### WHAT IS BEING ASKED
Reproduce all of the entries below, word for word and line for line.

Recorded data:
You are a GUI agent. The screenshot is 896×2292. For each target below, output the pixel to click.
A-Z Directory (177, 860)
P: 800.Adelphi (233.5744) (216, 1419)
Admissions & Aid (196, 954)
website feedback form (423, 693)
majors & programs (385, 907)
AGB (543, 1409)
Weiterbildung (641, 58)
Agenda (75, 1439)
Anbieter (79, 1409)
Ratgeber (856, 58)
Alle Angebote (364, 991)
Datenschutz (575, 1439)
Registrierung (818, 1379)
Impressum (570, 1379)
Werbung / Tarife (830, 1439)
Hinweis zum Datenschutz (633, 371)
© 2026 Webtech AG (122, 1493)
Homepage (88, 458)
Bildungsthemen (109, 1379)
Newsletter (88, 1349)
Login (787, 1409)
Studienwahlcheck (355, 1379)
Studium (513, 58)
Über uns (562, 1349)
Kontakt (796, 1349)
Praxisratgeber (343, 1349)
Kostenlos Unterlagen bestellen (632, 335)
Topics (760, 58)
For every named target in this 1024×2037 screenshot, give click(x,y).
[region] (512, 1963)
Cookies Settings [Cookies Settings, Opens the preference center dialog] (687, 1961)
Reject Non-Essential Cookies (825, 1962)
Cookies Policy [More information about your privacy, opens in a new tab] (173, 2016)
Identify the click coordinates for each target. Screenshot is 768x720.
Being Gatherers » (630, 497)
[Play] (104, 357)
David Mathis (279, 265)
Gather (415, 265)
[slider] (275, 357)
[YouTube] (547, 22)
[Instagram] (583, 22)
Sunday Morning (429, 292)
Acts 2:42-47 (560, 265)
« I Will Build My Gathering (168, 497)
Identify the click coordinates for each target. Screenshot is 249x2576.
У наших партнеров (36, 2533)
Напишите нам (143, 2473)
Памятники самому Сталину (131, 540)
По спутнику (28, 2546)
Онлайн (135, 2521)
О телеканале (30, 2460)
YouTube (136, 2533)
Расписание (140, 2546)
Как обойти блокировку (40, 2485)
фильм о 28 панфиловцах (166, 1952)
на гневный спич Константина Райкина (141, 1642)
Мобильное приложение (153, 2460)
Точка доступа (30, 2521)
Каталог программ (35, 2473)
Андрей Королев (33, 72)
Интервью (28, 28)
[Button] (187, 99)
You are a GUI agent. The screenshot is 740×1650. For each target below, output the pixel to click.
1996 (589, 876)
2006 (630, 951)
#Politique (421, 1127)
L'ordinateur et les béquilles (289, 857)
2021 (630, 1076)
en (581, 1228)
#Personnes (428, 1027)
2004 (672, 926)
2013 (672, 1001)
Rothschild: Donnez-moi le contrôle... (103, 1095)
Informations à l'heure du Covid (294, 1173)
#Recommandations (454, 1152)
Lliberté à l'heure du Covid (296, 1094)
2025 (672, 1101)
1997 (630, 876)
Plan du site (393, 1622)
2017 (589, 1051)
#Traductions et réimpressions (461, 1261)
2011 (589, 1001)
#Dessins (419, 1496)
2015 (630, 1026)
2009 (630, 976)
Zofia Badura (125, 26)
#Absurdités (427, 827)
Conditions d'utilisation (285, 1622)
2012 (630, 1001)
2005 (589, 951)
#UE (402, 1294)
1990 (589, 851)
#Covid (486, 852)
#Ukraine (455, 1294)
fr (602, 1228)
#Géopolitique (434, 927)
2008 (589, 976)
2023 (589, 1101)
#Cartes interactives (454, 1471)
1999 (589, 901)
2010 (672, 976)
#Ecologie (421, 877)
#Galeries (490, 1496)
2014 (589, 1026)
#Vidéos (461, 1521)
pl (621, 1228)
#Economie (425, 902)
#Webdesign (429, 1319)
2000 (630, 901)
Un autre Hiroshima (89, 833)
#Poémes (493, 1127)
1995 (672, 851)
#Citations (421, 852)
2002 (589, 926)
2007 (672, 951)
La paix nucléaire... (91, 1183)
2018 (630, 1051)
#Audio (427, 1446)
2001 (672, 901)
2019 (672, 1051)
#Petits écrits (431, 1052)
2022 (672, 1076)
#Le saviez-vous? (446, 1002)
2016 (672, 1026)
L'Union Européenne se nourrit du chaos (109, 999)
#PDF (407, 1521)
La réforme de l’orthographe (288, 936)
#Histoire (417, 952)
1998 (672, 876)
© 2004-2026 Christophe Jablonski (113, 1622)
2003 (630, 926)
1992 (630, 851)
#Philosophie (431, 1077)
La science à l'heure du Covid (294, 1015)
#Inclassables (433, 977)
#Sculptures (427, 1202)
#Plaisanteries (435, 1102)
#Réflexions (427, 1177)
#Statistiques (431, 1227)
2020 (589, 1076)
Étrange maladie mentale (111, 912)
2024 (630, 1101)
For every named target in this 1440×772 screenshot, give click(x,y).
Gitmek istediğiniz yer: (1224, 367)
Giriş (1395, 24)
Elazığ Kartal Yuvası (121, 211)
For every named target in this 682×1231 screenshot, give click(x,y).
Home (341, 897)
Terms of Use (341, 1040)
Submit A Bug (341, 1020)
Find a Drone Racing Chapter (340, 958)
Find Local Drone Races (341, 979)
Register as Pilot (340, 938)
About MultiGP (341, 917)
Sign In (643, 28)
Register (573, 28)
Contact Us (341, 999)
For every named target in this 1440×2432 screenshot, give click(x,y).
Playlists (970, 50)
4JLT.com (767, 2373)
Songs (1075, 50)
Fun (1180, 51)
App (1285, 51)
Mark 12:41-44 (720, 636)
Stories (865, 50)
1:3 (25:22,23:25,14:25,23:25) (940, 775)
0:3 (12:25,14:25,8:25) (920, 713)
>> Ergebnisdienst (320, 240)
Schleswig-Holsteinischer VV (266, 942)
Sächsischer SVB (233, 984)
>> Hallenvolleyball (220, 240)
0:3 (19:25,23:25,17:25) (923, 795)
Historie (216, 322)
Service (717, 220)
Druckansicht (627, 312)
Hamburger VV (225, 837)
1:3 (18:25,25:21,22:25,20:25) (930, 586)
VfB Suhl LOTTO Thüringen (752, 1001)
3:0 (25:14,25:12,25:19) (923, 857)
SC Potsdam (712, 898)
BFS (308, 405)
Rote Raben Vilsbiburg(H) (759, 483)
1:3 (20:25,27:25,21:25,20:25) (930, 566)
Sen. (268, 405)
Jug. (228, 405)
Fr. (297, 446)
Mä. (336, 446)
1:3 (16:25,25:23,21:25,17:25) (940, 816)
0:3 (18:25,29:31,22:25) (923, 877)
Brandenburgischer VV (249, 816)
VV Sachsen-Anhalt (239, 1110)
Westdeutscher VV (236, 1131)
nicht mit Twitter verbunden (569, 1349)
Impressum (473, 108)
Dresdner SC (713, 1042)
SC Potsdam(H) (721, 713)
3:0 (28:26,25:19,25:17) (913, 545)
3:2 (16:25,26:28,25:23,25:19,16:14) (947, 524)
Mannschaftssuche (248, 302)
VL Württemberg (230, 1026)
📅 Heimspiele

### TASK RESULT
You are a GUI agent. The screenshot is 896×2292. For each target below, output the pixel to click.
A-Z Directory (177, 860)
P: 800.Adelphi (233.5744) (216, 1419)
Admissions & Aid (196, 954)
website feedback form (423, 693)
majors & programs (385, 907)
AGB (543, 1409)
Weiterbildung (641, 58)
Agenda (75, 1439)
Anbieter (79, 1409)
Ratgeber (856, 58)
Alle Angebote (364, 991)
Datenschutz (575, 1439)
Registrierung (818, 1379)
Impressum (570, 1379)
Werbung / Tarife (830, 1439)
Hinweis zum Datenschutz (633, 371)
© 2026 Webtech AG (122, 1493)
Homepage (88, 458)
Bildungsthemen (109, 1379)
Newsletter (88, 1349)
Login (787, 1409)
Studienwahlcheck (355, 1379)
Studium (513, 58)
Über uns (562, 1349)
Kontakt (796, 1349)
Praxisratgeber (343, 1349)
Kostenlos Unterlagen bestellen (632, 335)
Topics (760, 58)
For every named target in this 1024×2037 screenshot, give click(x,y).
[region] (512, 1963)
Cookies Settings [Cookies Settings, Opens the preference center dialog] (687, 1961)
Reject Non-Essential Cookies (825, 1962)
Cookies Policy [More information about your privacy, opens in a new tab] (173, 2016)
Identify the click coordinates for each target. Screenshot is 768x720.
Being Gatherers » (630, 497)
[Play] (104, 357)
David Mathis (279, 265)
Gather (415, 265)
[slider] (275, 357)
[YouTube] (547, 22)
[Instagram] (583, 22)
Sunday Morning (429, 292)
Acts 2:42-47 (560, 265)
« I Will Build My Gathering (168, 497)
Identify the click coordinates for each target. Screenshot is 249x2576.
У наших партнеров (36, 2533)
Напишите нам (143, 2473)
Памятники самому Сталину (131, 540)
По спутнику (28, 2546)
Онлайн (135, 2521)
О телеканале (30, 2460)
YouTube (136, 2533)
Расписание (140, 2546)
Как обойти блокировку (40, 2485)
фильм о 28 панфиловцах (166, 1952)
на гневный спич Константина Райкина (141, 1642)
Мобильное приложение (153, 2460)
Точка доступа (30, 2521)
Каталог программ (35, 2473)
Андрей Королев (33, 72)
Интервью (28, 28)
[Button] (187, 99)
You are a GUI agent. The screenshot is 740×1650. For each target below, output the pixel to click.
1996 (589, 876)
2006 (630, 951)
#Politique (421, 1127)
L'ordinateur et les béquilles (289, 857)
2021 (630, 1076)
en (581, 1228)
#Personnes (428, 1027)
2004 (672, 926)
2013 (672, 1001)
Rothschild: Donnez-moi le contrôle... (103, 1095)
Informations à l'heure du Covid (294, 1173)
#Recommandations (454, 1152)
Lliberté à l'heure du Covid (296, 1094)
2025 (672, 1101)
1997 (630, 876)
Plan du site (393, 1622)
2017 (589, 1051)
#Traductions et réimpressions (461, 1261)
2011 (589, 1001)
#Dessins (419, 1496)
2015 (630, 1026)
2009 (630, 976)
Zofia Badura (125, 26)
#Absurdités (427, 827)
Conditions d'utilisation (285, 1622)
2012 (630, 1001)
2005 (589, 951)
#UE (402, 1294)
1990 (589, 851)
#Covid (486, 852)
#Ukraine (455, 1294)
fr (602, 1228)
#Géopolitique (434, 927)
2008 (589, 976)
2023 (589, 1101)
#Cartes interactives (454, 1471)
1999 (589, 901)
2010 (672, 976)
#Ecologie (421, 877)
#Galeries (490, 1496)
2014 (589, 1026)
#Vidéos (461, 1521)
pl (621, 1228)
#Economie (425, 902)
#Webdesign (429, 1319)
2000 (630, 901)
Un autre Hiroshima (89, 833)
#Poémes (493, 1127)
1995 (672, 851)
#Citations (421, 852)
2002 (589, 926)
2007 (672, 951)
La paix nucléaire... (91, 1183)
2018 (630, 1051)
#Audio (427, 1446)
2001 (672, 901)
2019 (672, 1051)
#Petits écrits (431, 1052)
2022 (672, 1076)
#Le saviez-vous? (446, 1002)
2016 (672, 1026)
L'Union Européenne se nourrit du chaos (109, 999)
#PDF (407, 1521)
La réforme de l’orthographe (288, 936)
#Histoire (417, 952)
1998 (672, 876)
© 2004-2026 Christophe Jablonski (113, 1622)
2003 (630, 926)
1992 (630, 851)
#Philosophie (431, 1077)
La science à l'heure du Covid (294, 1015)
#Inclassables (433, 977)
#Sculptures (427, 1202)
#Plaisanteries (435, 1102)
#Réflexions (427, 1177)
#Statistiques (431, 1227)
2020 (589, 1076)
Étrange maladie mentale (111, 912)
2024 (630, 1101)
For every named target in this 1440×772 screenshot, give click(x,y).
Gitmek istediğiniz yer: (1224, 367)
Giriş (1395, 24)
Elazığ Kartal Yuvası (121, 211)
For every named target in this 682×1231 screenshot, give click(x,y).
Home (341, 897)
Terms of Use (341, 1040)
Submit A Bug (341, 1020)
Find a Drone Racing Chapter (340, 958)
Find Local Drone Races (341, 979)
Register as Pilot (340, 938)
About MultiGP (341, 917)
Sign In (643, 28)
Register (573, 28)
Contact Us (341, 999)
For every named target in this 1440×2432 screenshot, give click(x,y).
Playlists (970, 50)
4JLT.com (767, 2373)
Songs (1075, 50)
Fun (1180, 51)
App (1285, 51)
Mark 12:41-44 (720, 636)
Stories (865, 50)
1:3 (25:22,23:25,14:25,23:25) (940, 775)
0:3 (12:25,14:25,8:25) (920, 713)
>> Ergebnisdienst (320, 240)
Schleswig-Holsteinischer VV (266, 942)
Sächsischer SVB (233, 984)
>> Hallenvolleyball (220, 240)
0:3 (19:25,23:25,17:25) (923, 795)
Historie (216, 322)
Service (717, 220)
Druckansicht (627, 312)
Hamburger VV (225, 837)
1:3 (18:25,25:21,22:25,20:25) (930, 586)
VfB Suhl LOTTO Thüringen (752, 1001)
3:0 (25:14,25:12,25:19) (923, 857)
SC Potsdam (712, 898)
BFS (308, 405)
Rote Raben Vilsbiburg(H) (759, 483)
1:3 (20:25,27:25,21:25,20:25) (930, 566)
Sen. (268, 405)
Jug. (228, 405)
Fr. (297, 446)
Mä. (336, 446)
1:3 (16:25,25:23,21:25,17:25) (940, 816)
0:3 (18:25,29:31,22:25) (923, 877)
Brandenburgischer VV (249, 816)
VV Sachsen-Anhalt (239, 1110)
Westdeutscher VV (236, 1131)
nicht mit Twitter verbunden (569, 1349)
Impressum (473, 108)
Dresdner SC (713, 1042)
SC Potsdam(H) (721, 713)
3:0 (28:26,25:19,25:17) (913, 545)
3:2 (16:25,26:28,25:23,25:19,16:14) (947, 524)
Mannschaftssuche (248, 302)
VL Württemberg (230, 1026)
📅 Heimspiele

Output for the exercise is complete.